- [Task directions] Reproduce the lines below word for word, starting at the first line and ending at the line that contains "coord(10,54)".

- [Material to process]
□ □ □ □ □

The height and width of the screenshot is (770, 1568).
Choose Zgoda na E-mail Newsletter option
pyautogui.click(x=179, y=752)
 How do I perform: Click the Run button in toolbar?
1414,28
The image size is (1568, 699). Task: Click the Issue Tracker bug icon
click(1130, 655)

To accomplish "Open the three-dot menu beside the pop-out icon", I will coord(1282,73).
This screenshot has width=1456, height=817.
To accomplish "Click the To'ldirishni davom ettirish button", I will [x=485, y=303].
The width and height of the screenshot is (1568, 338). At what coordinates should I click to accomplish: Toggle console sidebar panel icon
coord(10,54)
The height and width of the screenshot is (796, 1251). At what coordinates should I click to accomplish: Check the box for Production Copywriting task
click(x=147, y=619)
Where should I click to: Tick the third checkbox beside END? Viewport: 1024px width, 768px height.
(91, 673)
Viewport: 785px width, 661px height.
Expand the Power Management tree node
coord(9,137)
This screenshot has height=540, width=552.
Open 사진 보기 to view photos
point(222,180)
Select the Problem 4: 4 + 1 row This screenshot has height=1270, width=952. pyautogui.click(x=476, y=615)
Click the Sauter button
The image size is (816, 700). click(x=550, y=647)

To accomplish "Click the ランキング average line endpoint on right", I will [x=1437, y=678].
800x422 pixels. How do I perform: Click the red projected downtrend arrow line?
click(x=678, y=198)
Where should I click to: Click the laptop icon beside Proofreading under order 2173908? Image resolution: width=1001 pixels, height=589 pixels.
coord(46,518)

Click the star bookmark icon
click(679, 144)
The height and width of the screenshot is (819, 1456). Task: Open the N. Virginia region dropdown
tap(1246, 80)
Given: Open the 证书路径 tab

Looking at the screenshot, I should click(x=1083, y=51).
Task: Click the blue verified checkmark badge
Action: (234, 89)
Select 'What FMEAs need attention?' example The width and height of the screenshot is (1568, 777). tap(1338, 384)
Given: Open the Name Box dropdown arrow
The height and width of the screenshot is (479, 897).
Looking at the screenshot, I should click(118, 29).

□ □ □ □ □

- [Reply]
The height and width of the screenshot is (770, 1568).
Choose Zgoda na E-mail Newsletter option
pyautogui.click(x=179, y=752)
 How do I perform: Click the Run button in toolbar?
1414,28
The image size is (1568, 699). Task: Click the Issue Tracker bug icon
click(1130, 655)

To accomplish "Open the three-dot menu beside the pop-out icon", I will coord(1282,73).
This screenshot has width=1456, height=817.
To accomplish "Click the To'ldirishni davom ettirish button", I will [x=485, y=303].
The width and height of the screenshot is (1568, 338). At what coordinates should I click to accomplish: Toggle console sidebar panel icon
coord(10,54)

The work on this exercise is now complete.